== What this task involves ==
Rewrite all of the following lines, requests included, scaling every coordinate in the answers by 1.1 and rounding to the nearest whole number, with halves rounded up. Leave the pictures out of your output.

** START OF Excerpted data **

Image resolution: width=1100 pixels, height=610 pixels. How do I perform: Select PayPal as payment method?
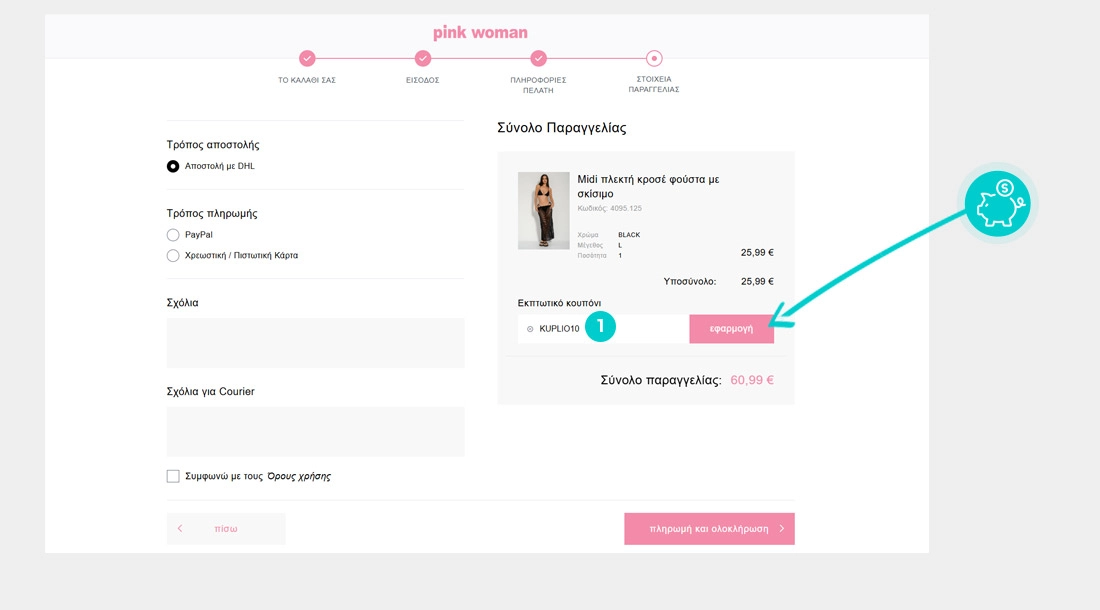[173, 235]
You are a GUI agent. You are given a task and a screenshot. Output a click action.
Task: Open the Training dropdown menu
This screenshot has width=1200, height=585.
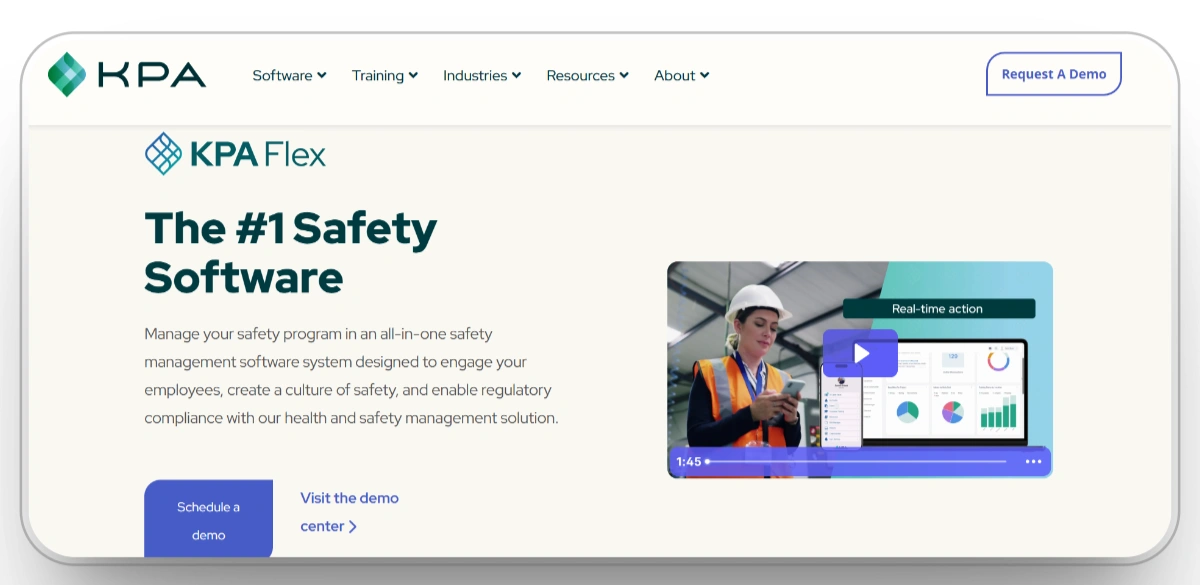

** END OF Excerpted data **

== Written answer ==
Image resolution: width=1100 pixels, height=610 pixels. How do I perform: Select PayPal as payment method?
[190, 259]
You are a GUI agent. You are given a task and a screenshot. Output a click action.
Task: Open the Training dropdown menu
This screenshot has width=1200, height=585.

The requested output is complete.